--- BEGIN Document text ---
The ways to obtain human behavior data are mainly divided into two types based on vision and wearable sensing networks [3]. Vision-based human behavior recognition is suitable for large-scale occasions with high security requirements such as banks, supermarkets, and schools. Due to factors such as expensive recording equipment, complex identification algorithms, limited monitoring range, and easy disclosure of the privacy of the monitored person, it is limited in the application of the field of behavior recognition with high intelligence and energy consumption requirements. With the continuous development of wireless communication technology, sensortechnology and embedded computing technology, wireless sensor networks and body area network technologies have begun to appear, and behavior recognition methods based on wearable sensor networks have begun to attract people’s attention. The method is to obtain a series of data such as acceleration data, environmental variables and physiological signals when the human body moves by wearing various types of sensors in different parts of the human body. Moreover, after analyzing and processing such data, it can be used to judge the motion state of the human body [4].
Human-based behavior recognition requires comprehensive use of machine vision for target detection, biometric analysis, biometric classification method research and other related professional knowledge, which has interdisciplinary and high comprehensive characteristics. Since the human body belongs to a non-rigid object, the mathematical modeling, feature selection, feature extraction and compression, feature classification and feature recognition of the target human body are relatively difficult. In literature [5], a method for detecting anomalous behavior based on motion direction is proposed. It uses block motion directions to describe different actions and uses support vector machines.
--- END Document text ---
**Required work**
Carry the passage on human behavior recognition forward from its final sentence.
--- BEGIN Supplied information ---
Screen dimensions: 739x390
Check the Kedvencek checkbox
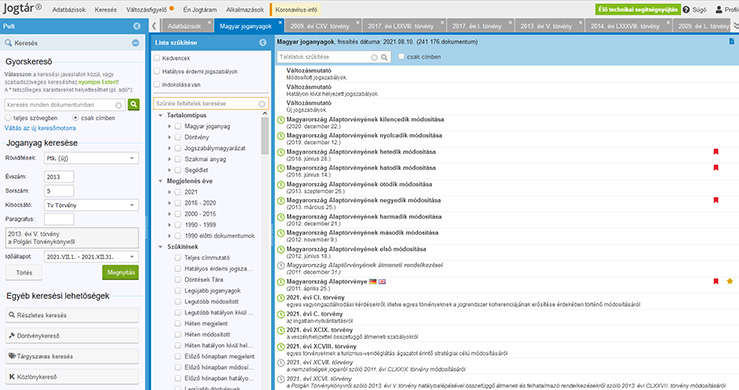point(157,58)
--- END Supplied information ---
**Reply to the task**
The target behavior analysis relies on computer vision analysis technology, which is mainly divided into three levels of analysis processing at the bottom, middle and high levels. The middle and bottom layers mainly include motion detection, tracking and classification of targets [6]. Moreover, the prediction of the target behavior category belongs to the high-level behavior of the target behavior recognition, for example, to determine whether the current target behavior has an abnormal behavior.
The athletes’ various training actions and competition actions not only have certain ornamental characteristics, but also have certain dangers. Moreover, some details of the action will lead to an increase in the probability of athletes’ injury, and some bad habits will also have an impact on the athlete’s training and competition.
Related work
At present, the recognition of human behavior includes two methods, namely, a vision-based sensor network and a wearable-based sensor network [7]. Vision-based behavior recognition mainly uses high-frequency cameras for image acquisition and analysis. It not only recognizes human behavior, but also performs facial expression recognition, gesture recognition, etc. [8], and is widely used in security fields (such as intrusion detection) and human-computer interaction.
For example, Microsoft launched the Kinect somatosensory device in 2010. It does not require any controllers, just captures and recognizes the player’s actions in 3D space through the camera, which allows the player to participate in the game. H. Qian et al. used a visual-based approach to identify behaviors such as walking, jumping, standing, sitting, and falling, and obtained a higher accuracy of behavior recognition [9]. At present, there are three main problems in vision-based behavior recognition. Firstly, visual-based behavior recognition is easy to cause the leakage of the monitored person’s privacy. However, not all of the monitored persons are willing to record their own actions at the moment by the video equipment. Secondly, in order to record the daily behavior image of the monitored person as comprehensively as possible, the range of the activity of the monitored person must be captured around the video device, so the monitoring range based on the abnormal behavior of the video is limited. In addition, video recording equipment is relatively expensive, and video processing calculations are complex, which hinders the development of vision-based behavior recognition technology [10].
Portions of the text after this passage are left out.